Rouergue, coll. doAdo, 2009 - 250 pages - 11,50€
C'est l'histoire d'une attente, d'un vide et d'une absence de six mois. Le 17 novembre, en pleine nuit, Philippe quitte la maison. Dès le début du roman, on apprend que le garçon a été retrouvé par les gendarmes. Toute la famille attend alors son retour, fébrilement. Mais tandis que sa mère est visiblement soulagée et impatiente, Lia, la jeune soeur de quatorze ans, verse quelques larmes de frustration et de rage. Car elle en veut terriblement à son frère, elle veut comprendre la raison de son départ, son égoïsme, son manque de sensibilité, son indifférence envers ses proches, longtemps plongés dans l'angoisse de l'ignorance. Par sa faute.

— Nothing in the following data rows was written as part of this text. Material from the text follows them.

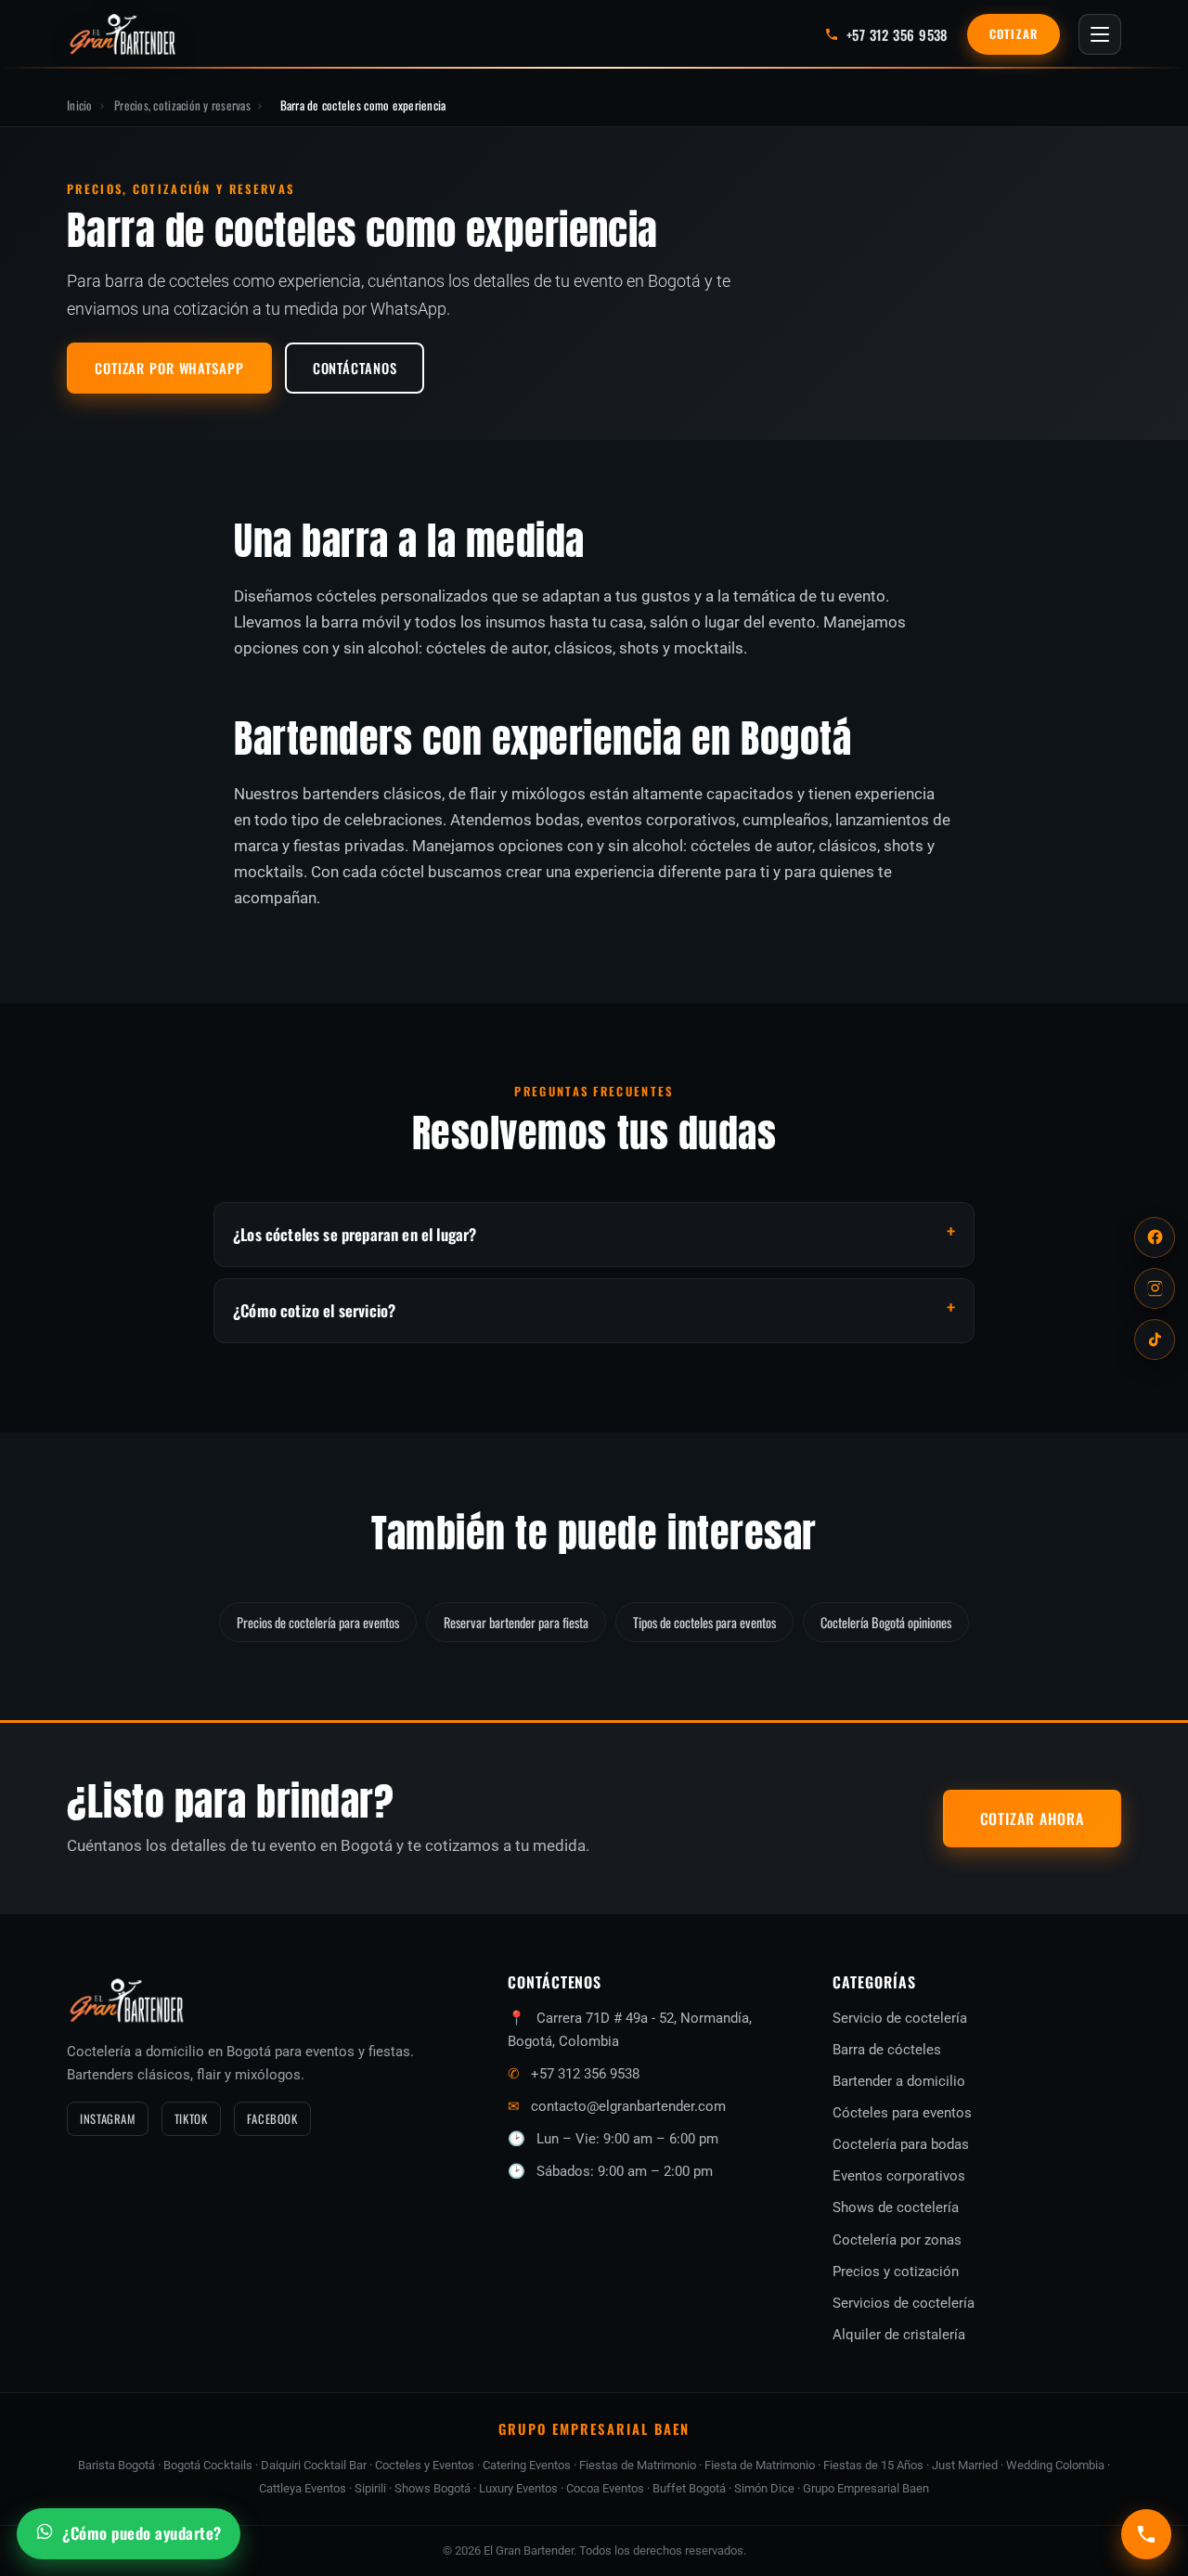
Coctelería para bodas (901, 2144)
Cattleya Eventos (302, 2488)
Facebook (272, 2119)
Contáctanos (355, 367)
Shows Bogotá (432, 2488)
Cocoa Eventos (605, 2488)
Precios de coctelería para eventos (318, 1622)
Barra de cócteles (887, 2049)
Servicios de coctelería (904, 2303)
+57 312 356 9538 (585, 2073)
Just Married (965, 2465)
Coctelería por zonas (897, 2240)
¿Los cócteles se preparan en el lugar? (354, 1234)
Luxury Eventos (518, 2488)
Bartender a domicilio (899, 2081)
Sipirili (370, 2488)
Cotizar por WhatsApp (169, 367)
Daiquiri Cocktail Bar (314, 2465)
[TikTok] (1154, 1339)
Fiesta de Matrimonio (759, 2465)
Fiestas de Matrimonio (637, 2465)
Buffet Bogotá (689, 2488)
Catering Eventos (527, 2465)
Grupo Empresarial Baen (866, 2488)
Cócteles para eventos (902, 2112)
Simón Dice (764, 2488)
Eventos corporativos (899, 2176)
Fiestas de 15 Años (873, 2465)
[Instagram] (1154, 1288)
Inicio (80, 105)
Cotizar (1013, 34)
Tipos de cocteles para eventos (704, 1622)
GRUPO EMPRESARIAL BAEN (594, 2428)
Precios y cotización (896, 2271)
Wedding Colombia (1055, 2465)
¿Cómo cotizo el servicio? (314, 1310)
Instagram (108, 2119)
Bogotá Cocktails (207, 2465)
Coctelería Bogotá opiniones (885, 1622)
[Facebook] (1154, 1237)
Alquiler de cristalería (899, 2334)
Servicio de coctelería (900, 2018)
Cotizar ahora (1032, 1818)
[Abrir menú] (1099, 34)
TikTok (191, 2119)
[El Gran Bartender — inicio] (122, 34)
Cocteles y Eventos (424, 2465)
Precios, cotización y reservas (182, 105)
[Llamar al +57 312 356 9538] (1146, 2534)
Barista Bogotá (116, 2465)
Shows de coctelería (896, 2207)
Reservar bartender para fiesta (516, 1622)
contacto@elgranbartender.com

L'histoire raconte donc les trois étapes de cette fugue, au moment où est annoncé le retour prochain de Philippe, puis ce qu'il s'est passé six mois auparavant, et enfin l'arrivée de l'adolescent, totalement métamorphosé, abrupt dans ses explications, maladroit et inconscient du mal qu'il fait. "Je n'avais pas envie de revenir", murmure-t-il pour simple information. Evidemment, l'indignation de Lia éclate au grand jour. Elle n'en veut pas de ce frère qui n'est plus le sien. Qu'il aille au diable avec ses théories sur leur monde formaté, rivé à la consommation et au capitalisme. Elle s'en moque, elle veut simplement renouer avec le frère disparu.
C'est une histoire tendre et violente à la fois, une histoire qui ne parle pas seulement d'une fugue mais de son effet dévastateur sur l'entourage. On sent une famille désunie et brisée à jamais, malgré la surface lisse, irréprochable, le cadre de vie confortable, la liberté au coeur même de l'éducation et du couple. Jamais de laisse, jamais de contraintes. Le système a failli, aujourd'hui tous peinent à se regarder dans le blanc des yeux pour accepter la vérité, et non plus à accuser l'autre d'une faute qui n'appartient à personne.
L'histoire développe aussi une finesse d'esprit très appréciable, cerne toute la perplexité du malaise adolescent et pousse ainsi les personnages à déraper puis à se remettre doucement, mais péniblement, sur les rails. L'histoire est racontée du point de vue de Lia, qui porte un oeil blasé sur les siens, en plus d'un goût amer dans la bouche. C'est un très bon roman, sensible et pudique, âpre et farouche. J'ai beaucoup aimé ce livre, dont le style et la justesse ont su personnellement me toucher.